Although serosorting appears to be flawed for preventing HIV infection among HIV negative MSM, combing this practice with other measures of prevention may offer opportunities for HIV risk reduction. By serosorting MSM are clearly seeking to meet sexual needs while protecting themselves from HIV. Serosorting combined with strategies such as condom use, strategic positioning, early withdrawal, and negotiated safety may assist MSM in taking rational and calibrated risks, a concept referred to as seroadapting (Le Talec and Jablonski, 2008
). Although, with the exception of condom use, these methods alone are probably not highly effective, together they may lead to overall reductions in risk.
Content for interventions that focus on serosorting should emphasize the necessity of explicit HIV status disclosure discussions, including emphasizing errors in assuming own or partner’s HIV status. In particular, stressing that implicit disclosure is not disclosure. For HIV negative MSM who have multiple partners, condom use continues to be the most viable option for preventing HIV transmission and its importance needs to remain a clear message in behavioral interventions. HIV negative individuals who choose serosorting and not condom use as their means for reducing risks for HIV infection must recognize the importance of mutually monogamous relationships for protection against HIV. Additionally, within an intervention context, consideration needs to be given to the fact that some MSM who engage in serosorting will not be familiar with the term or even identify with the term.
From this review, we posit that public health messages pertaining to serosorting include clear statements regarding the difficulty of men who maintain high risk practices to ever test often enough for HIV to know they are not infected. HIV testing must be considered a medical diagnostic rather than an HIV prevention strategy. The ineffectiveness of HIV negative serosorting alone for HIV prevention further illustrates the pressing need for effective risk reduction counseling.
Limitations to this review include the challenges associated with summarizing studies from multiple literature domains. However, this process was necessary to fully appreciate and explore the many characteristics of serosorting that affect its effectiveness as an HIV prevention strategy. These challenges include having to cover a broad spectrum of research in areas relating to public health, psychology, and biology, and identifying information most relevant to serosorting. Moreover, given that serosorting occurs within a broader context of risk reduction strategies and risk behavior, it is difficult to ascertain the absolute effectiveness of serosorting. Finally, to better understand risk taking among ethnic minority MSM, further studying of their partner selection strategies is warranted.

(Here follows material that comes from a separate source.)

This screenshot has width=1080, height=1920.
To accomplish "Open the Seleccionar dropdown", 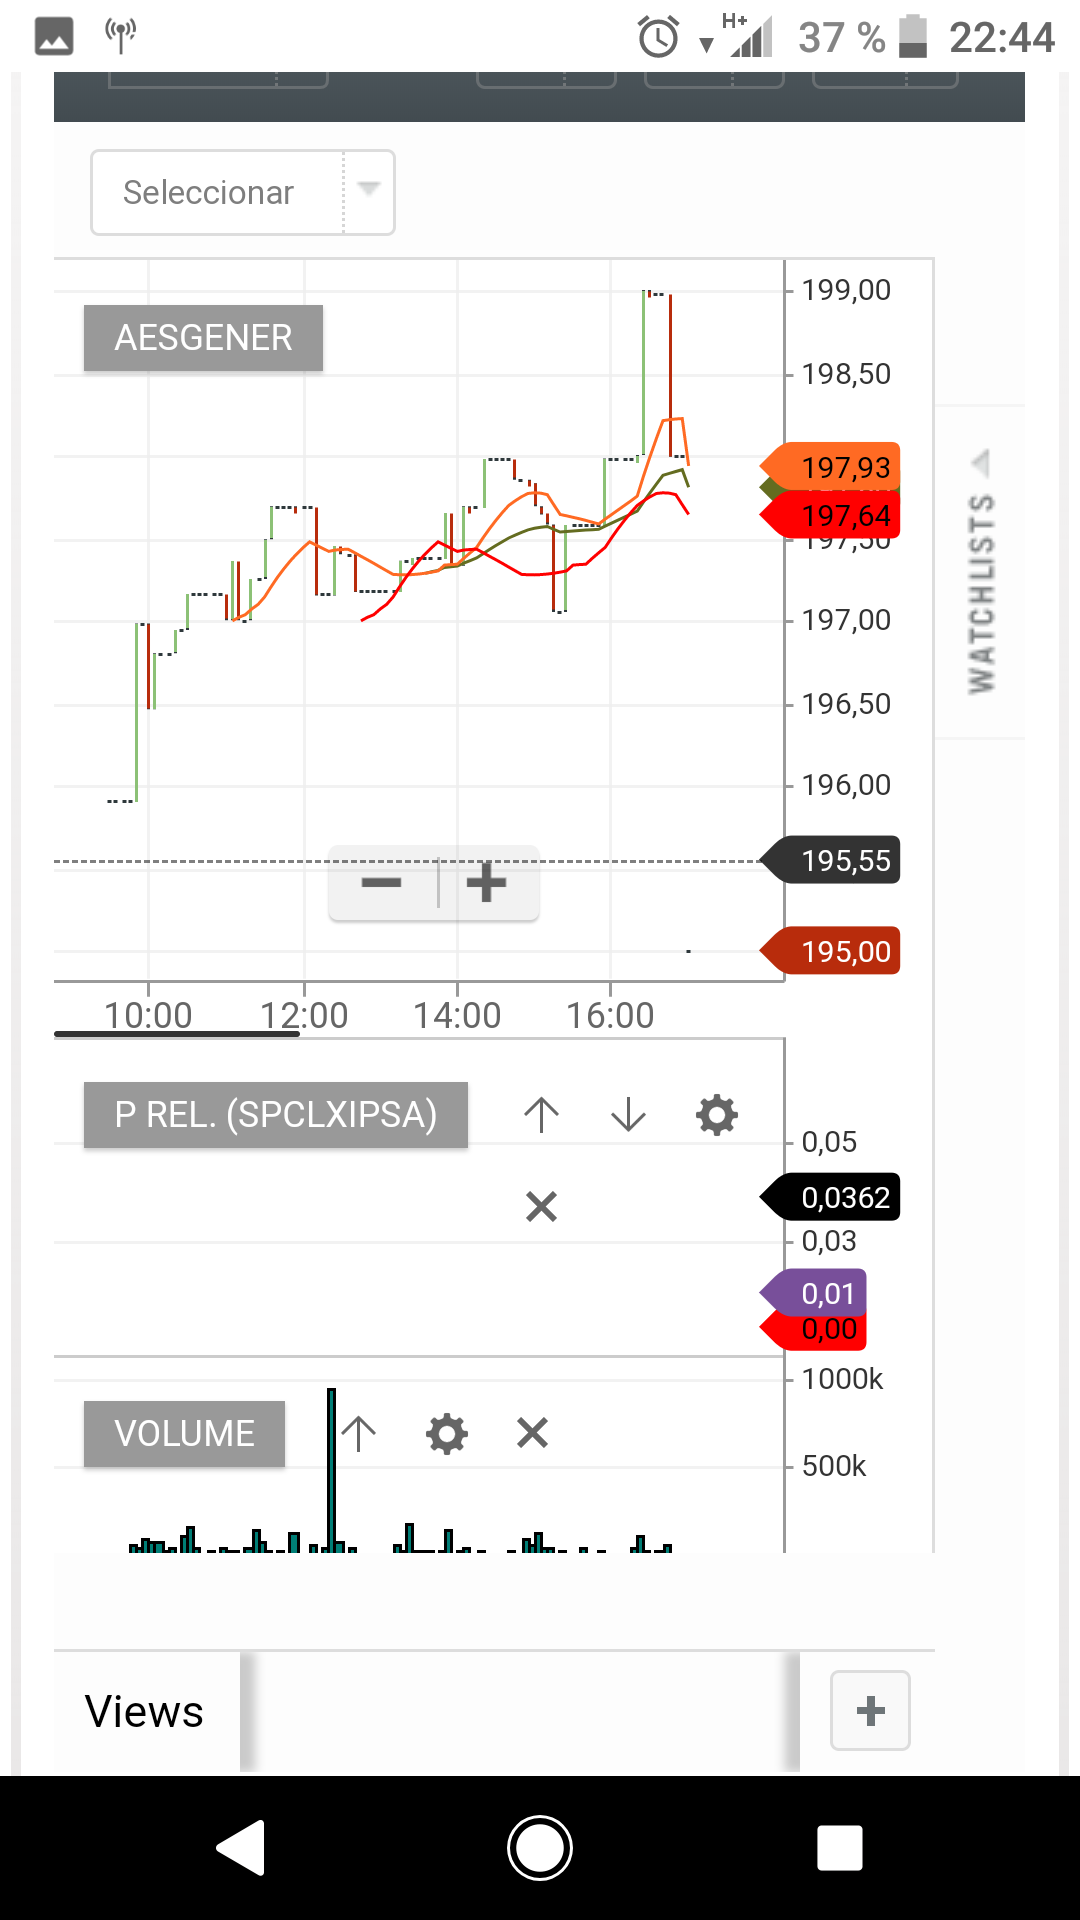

Given the continued high rates of HIV infection among MSM, it is critical that public health service providers and the prevention messages they deliver continue to promote condom use when engaging in anal intercourse or alternatives to UAI. Serosorting among HIV negative men should be discouraged as the sole means of reducing HIV transmission risks. Addressing the limitations of using serosorting for protection against HIV is critical and may prevent further spread of HIV infection among MSM.